**TASK INSTRUCTIONS**
In the text on cardiac progenitor cells, which cell-surface marker has routinely been used to identify adult CPCs?

**READING TEXT**
————————
In addition to embryonic FHF and SHF CPCs, other progenitor cell populations, including epicardium-derived cells (EPDCs) and cardiac neural crest cells (cNCCs), also contribute to the formation of the developmental heart. Embryonic EPDCs are likely to contribute the SMCs, ECs, fibroblasts, and a small population of CMs in the heart through epithelial-to-mesenchymal transition, although EPDCs are heterogeneous and their contribution to CMs is still under debate [1719]. cNCCs, which originate from the dorsal neural tube and migrate through the posterior pharyngeal arches to the arterial pole of the heart tube, give rise to SMCs of the outflow tract and contribute to outflow tract septation and valve formation [20, 21].

Embryonic-like CPCs, which are referred to as “developmental” CPCs, can be generated in vitro from pluripotent stem cells such as embryonic stem cells (ESCs) or induced pluripotent stem cells (iPSCs) [3, 5, 6]. CPCs in general are defined by having self-renewing and clonogenic properties, as well as multipotent differentiation capabilities to give rise to different cardiac lineages such as CMs, SMCs, and ECs, both in vitro and in vivo [22].

In contrast to the embryonic/developmental CPCs, to date, several kinds of endogenous CPCs, referred to as “adult” CPCs, have been isolated from adult rodent and human hearts, although their role in homeostasis or potential reparative function remains controversial [23]. The cell-surface marker tyrosine kinase receptor c-kit has been routinely used to identify the adult CPCs [22, 24]. Cardiac c-kit+ cells isolated from adult human heart and injected into the infarcted rodent myocardium have been shown to increase cardiac function and improve cardiac structure [24, 25]. However, more recently, it was reported that very few cardiomyocytes are generated from c-kit+ cells based on genetic lineage tracing technology [26], although in the mouse model used in [26], all the c-kit+ cells were constitutively tagged, and thereby, the cardiac-derived c-kit+ cells localized in the ageing or injured heart could not be distinguished from the bone marrow-derived c-kit+ cells identified in the heart. There continues to be abundant controversy around the origin of c-kit+ cells as they are broadly expressed in cells of the hematopoietic lineage [27], and a large number of c-kit+ cells in the heart after MI appear to be bone marrow-derived [28]. Interestingly, the latest report has revealed that majority (≈90%) of the resident c-kit+ cells in the rodent heart are blood/endothelial lineage-committed cells, while cardiac c-kit+ (blood/endothelial lineage-negative) cells represent ≤ 10% of the total c-kit+ cells in the heart [29]. It is speculated that the positive effects seen from the delivered c-kit+ cells in the post-MI setting could be due to the release of signaling molecules, rather than the engrafted cells themselves [30, 31].
————————
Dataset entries
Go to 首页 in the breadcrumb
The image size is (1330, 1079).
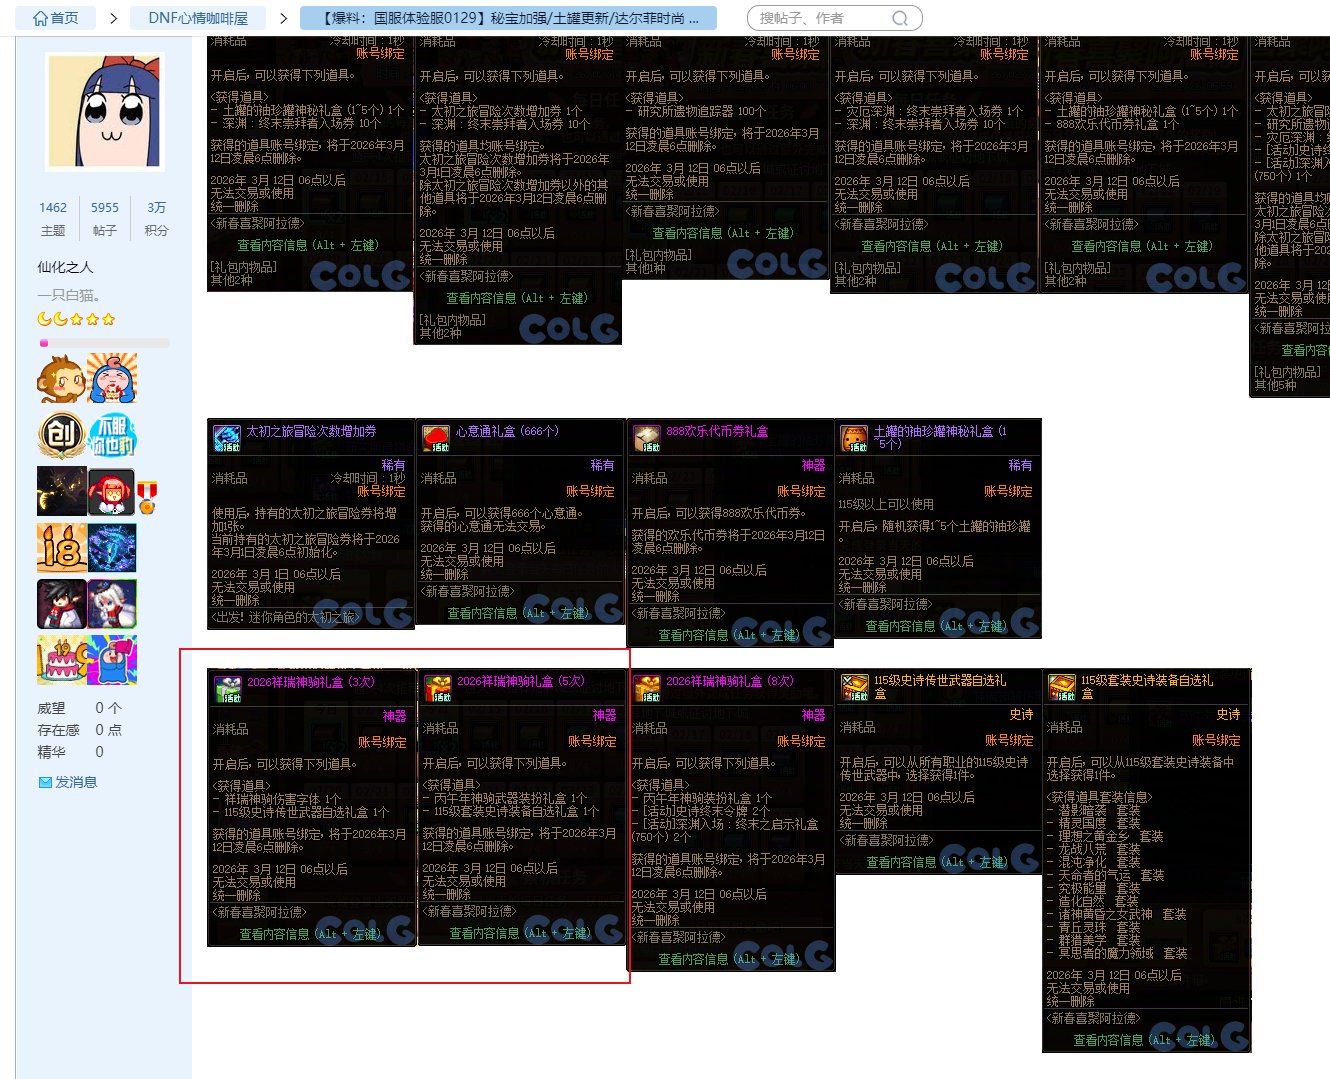click(x=56, y=18)
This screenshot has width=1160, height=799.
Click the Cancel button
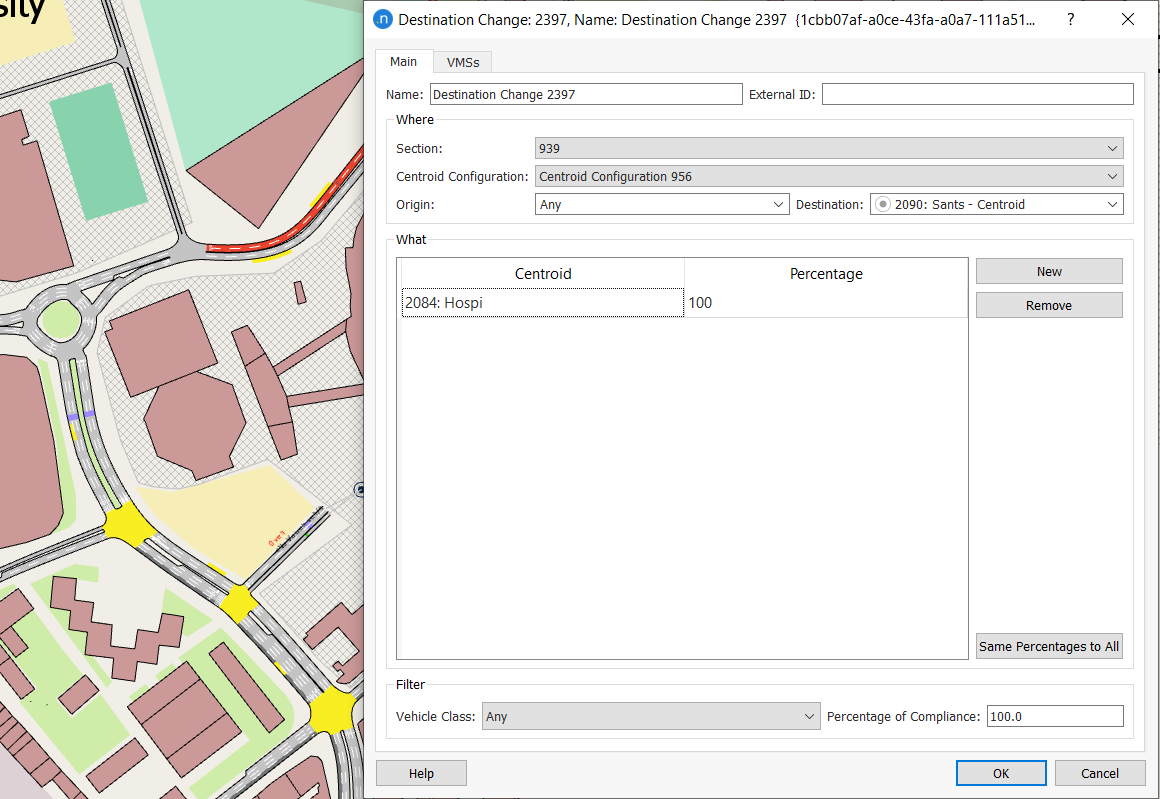tap(1100, 773)
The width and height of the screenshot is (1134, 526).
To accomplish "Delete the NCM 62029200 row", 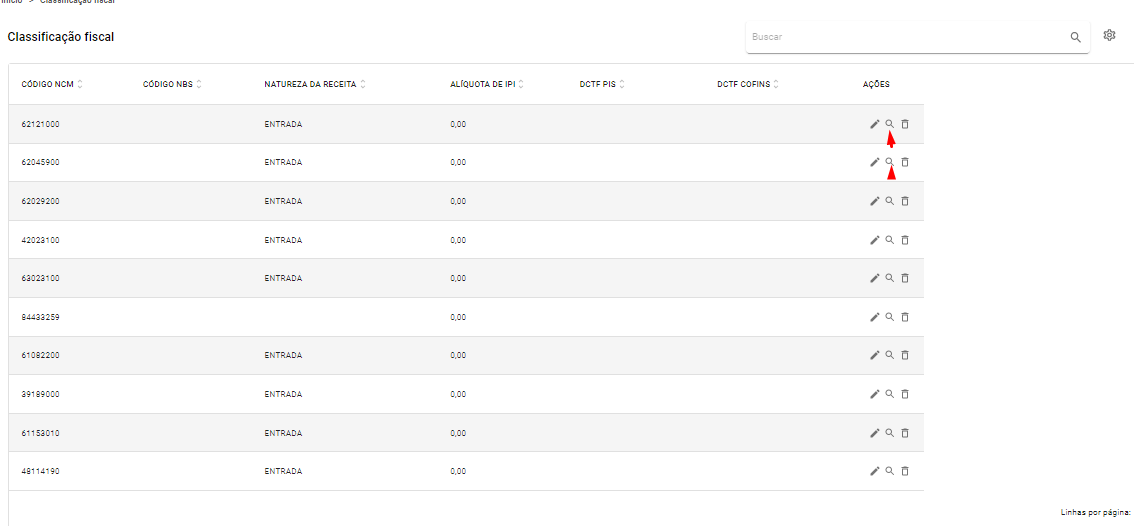I will [x=905, y=201].
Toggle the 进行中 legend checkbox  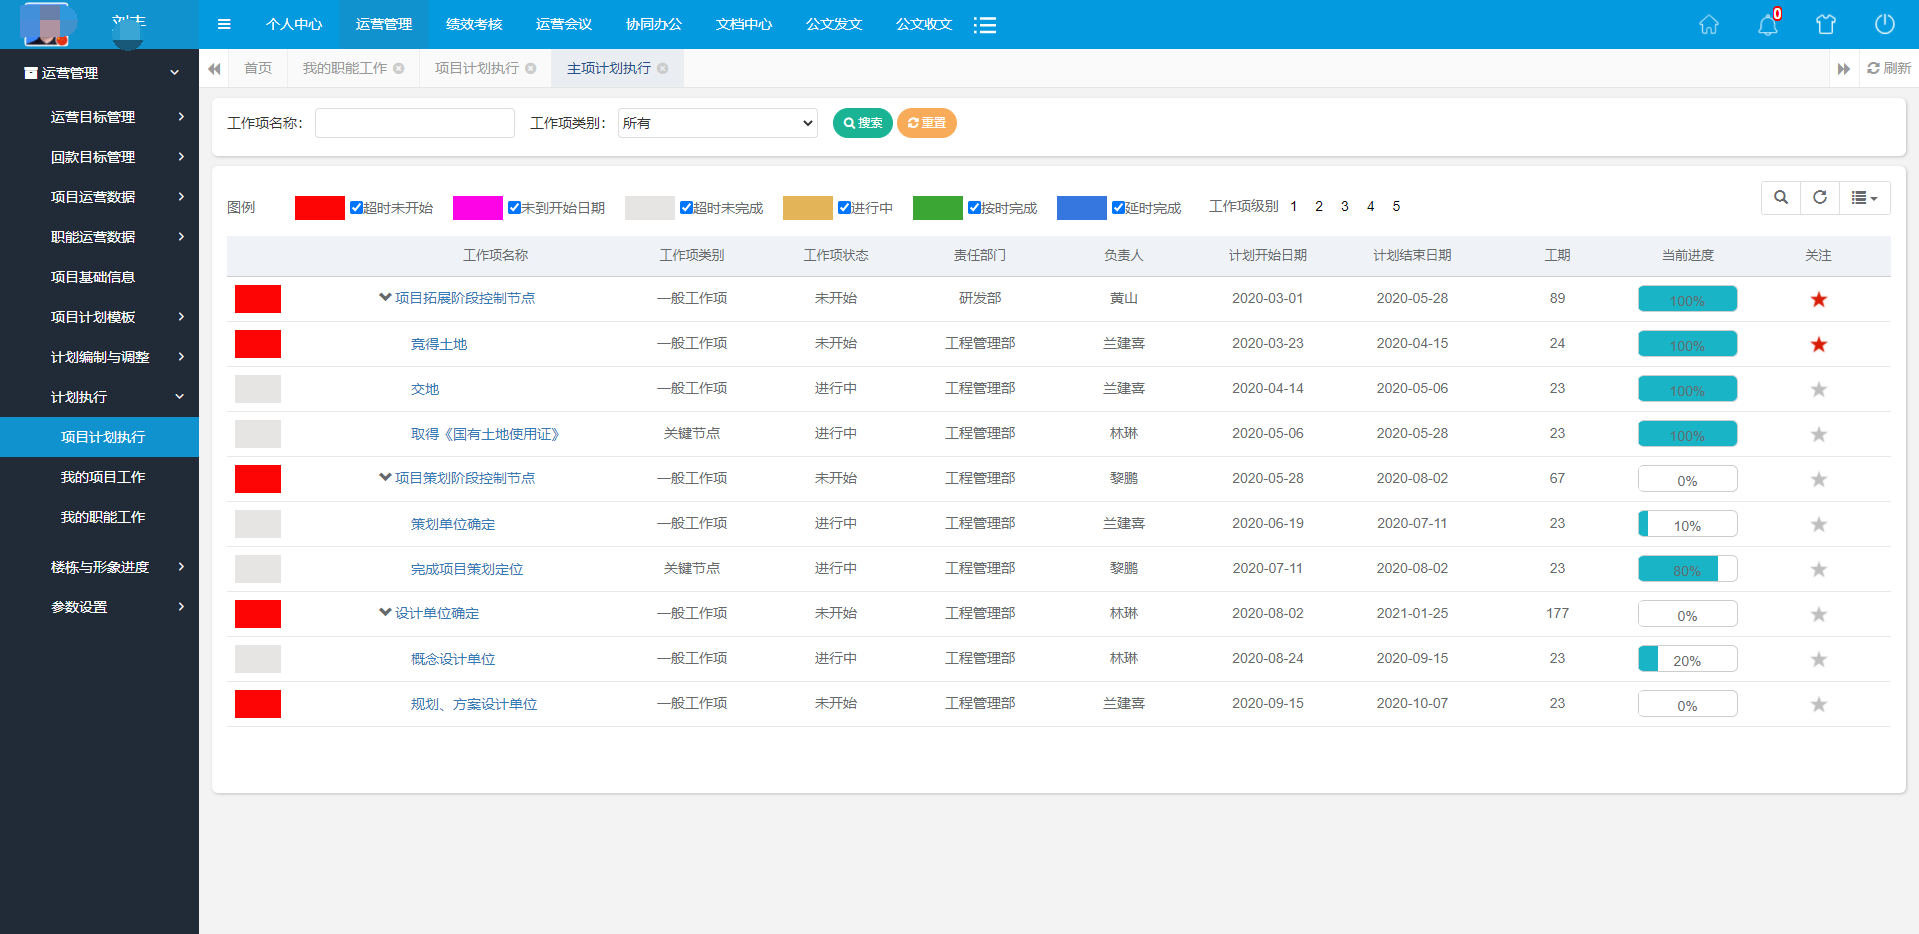(844, 208)
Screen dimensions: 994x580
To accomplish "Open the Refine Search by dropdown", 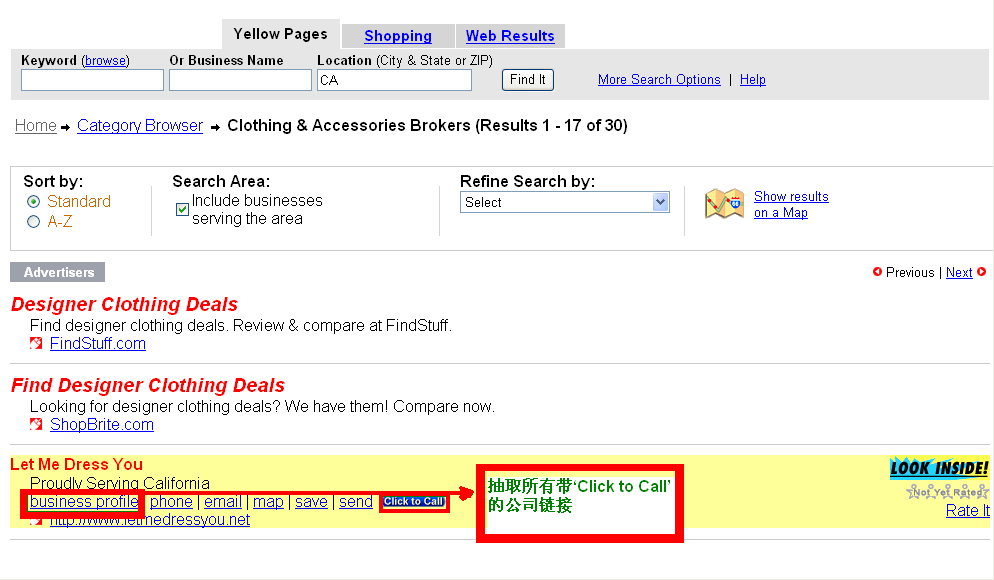I will [x=565, y=202].
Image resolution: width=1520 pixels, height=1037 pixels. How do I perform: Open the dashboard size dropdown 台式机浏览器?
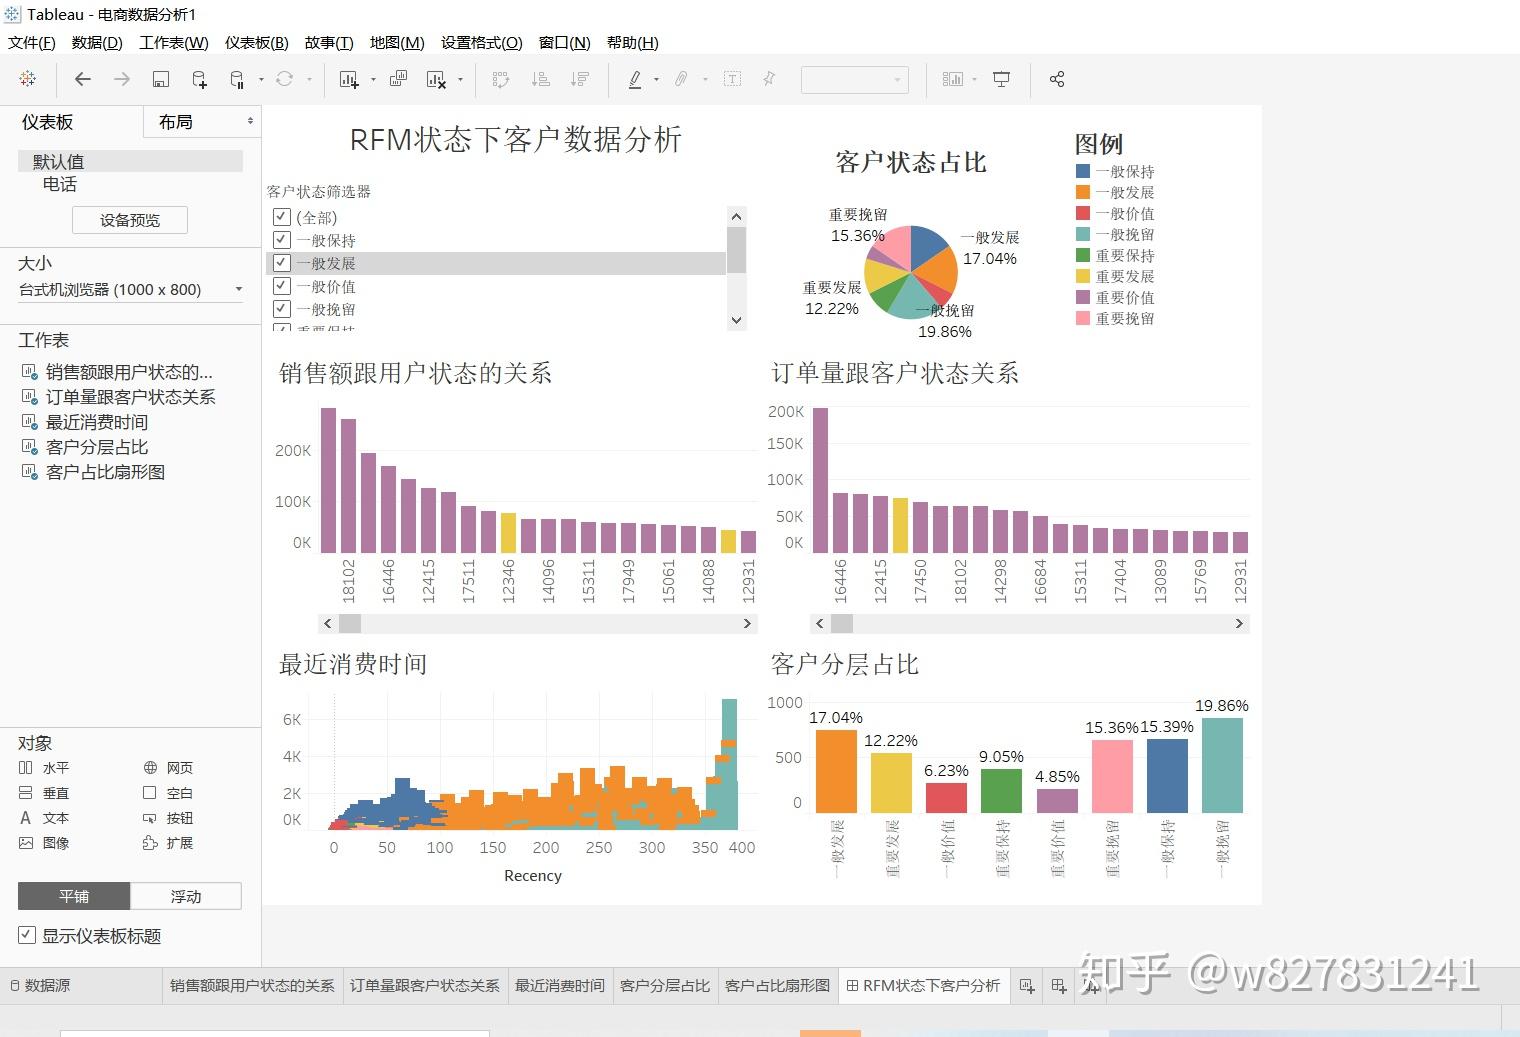(130, 289)
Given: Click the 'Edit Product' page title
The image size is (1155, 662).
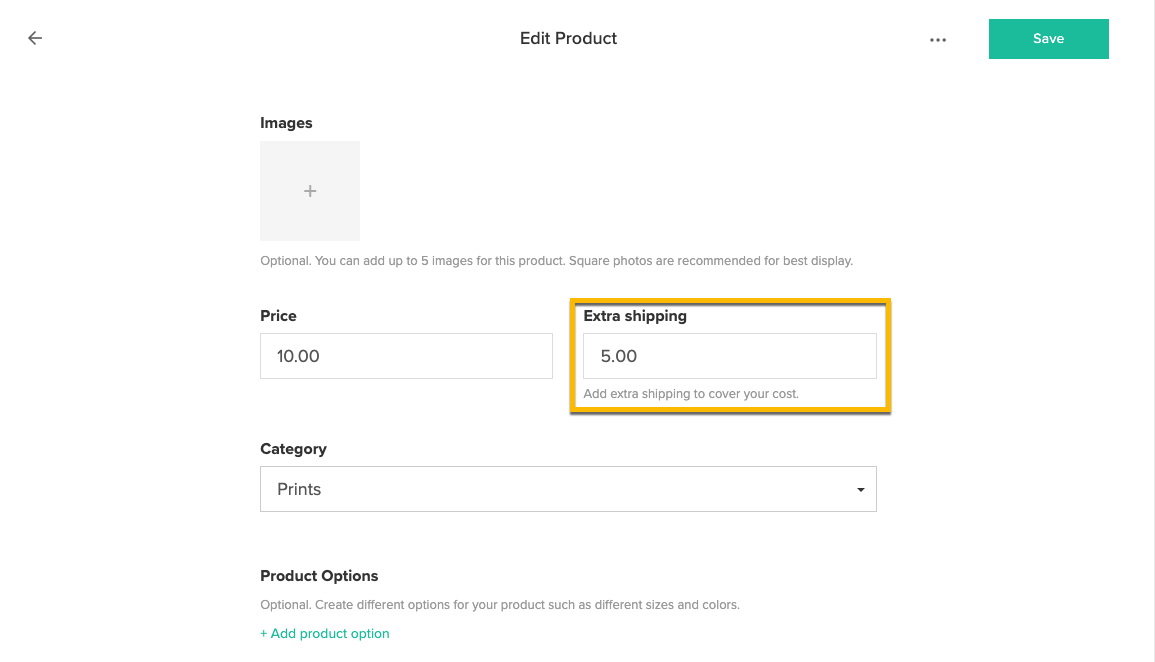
————————
**RESPONSE**
The tyrosine kinase receptor c-kit.